Question

Two moles of an ideal gas at 2atm and 27°C is compressed isothermally to one half of its volume by a constant external pressure of 4atm. Calculate q, w ∆E. If R=0.082L ATM mol^-1K^-1​

Answer 1

Answer:

q =w = 3410 J,

∆E =0 (since for isothermal process ∆T=0)

Explanation:

pls see the attachment

Answer 2

Answer : The value of q, w and U for the reversible, isothermal compression are,  -3458.32 J, 3458.32 J and 0 J respectively.

Explanation : Given,

Moles of gas = 2 mole

Initial pressure of gas = 2 atm

Final pressure of the gas = 4 atm

Temperature of the gas = $27^oC=273+27=300K$

According to the question, this is the case of isothermal reversible compression of gas.

As per first law of thermodynamic,

$\Delta U=q+w$

where,

$\Delta U$ = internal energy

q = heat

w = work done

As we know that, the term internal energy is the depend on the temperature and the process is isothermal that means at constant temperature.

So, at constant temperature the internal energy is equal to zero.

The expression used for work done will be,

$w=-2.303nRT\log (\frac{P_1}{P_2})$

where,

w = work done on the gas

n = number of moles of gas

R = gas constant = 8.314 J/mole K  or 0.0821 L.atm/mol.K

T = temperature of gas

n = moles of the gas

$P_1$ = initial pressure of gas

$P_2$ = final pressure of gas

Now put all the given values in the above formula, we get the work done.
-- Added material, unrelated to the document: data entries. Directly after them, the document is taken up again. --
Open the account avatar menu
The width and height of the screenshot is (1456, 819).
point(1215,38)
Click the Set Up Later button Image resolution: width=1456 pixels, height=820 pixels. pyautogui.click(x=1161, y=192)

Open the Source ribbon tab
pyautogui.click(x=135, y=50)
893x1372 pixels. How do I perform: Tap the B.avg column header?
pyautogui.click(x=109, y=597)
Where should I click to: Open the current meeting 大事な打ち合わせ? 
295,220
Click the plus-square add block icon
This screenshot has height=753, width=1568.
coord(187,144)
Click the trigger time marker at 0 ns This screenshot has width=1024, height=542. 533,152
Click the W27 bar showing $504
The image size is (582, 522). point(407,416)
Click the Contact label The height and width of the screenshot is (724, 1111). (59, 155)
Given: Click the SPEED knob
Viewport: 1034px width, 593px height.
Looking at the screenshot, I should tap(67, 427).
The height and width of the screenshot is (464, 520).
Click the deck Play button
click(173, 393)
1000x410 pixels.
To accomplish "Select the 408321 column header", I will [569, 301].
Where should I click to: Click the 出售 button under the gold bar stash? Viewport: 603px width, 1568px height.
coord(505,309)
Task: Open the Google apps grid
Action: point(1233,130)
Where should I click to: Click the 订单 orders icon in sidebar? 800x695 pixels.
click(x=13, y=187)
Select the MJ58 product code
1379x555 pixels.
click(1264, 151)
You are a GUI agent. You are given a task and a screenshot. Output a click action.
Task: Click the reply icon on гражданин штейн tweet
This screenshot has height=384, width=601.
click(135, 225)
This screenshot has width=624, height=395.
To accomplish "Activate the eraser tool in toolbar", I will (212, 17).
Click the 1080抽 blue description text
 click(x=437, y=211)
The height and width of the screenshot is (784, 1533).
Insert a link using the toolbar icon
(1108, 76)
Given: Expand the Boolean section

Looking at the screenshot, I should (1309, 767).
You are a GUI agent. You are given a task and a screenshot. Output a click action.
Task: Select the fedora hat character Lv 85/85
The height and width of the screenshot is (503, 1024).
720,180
$w=-2.303\times 2mole\times 8.314J/moleK\times 300K\times \log (\frac{2atm}{4atm})$

$w=3458.32J$

And we know that, the heat is equal to the work done with opposite sign convention.

So, $q=-3458.32J$

Therefore, the value of q, w and U for the reversible, isothermal compression are, -3458.32 J, 3458.32 J and 0 J respectively.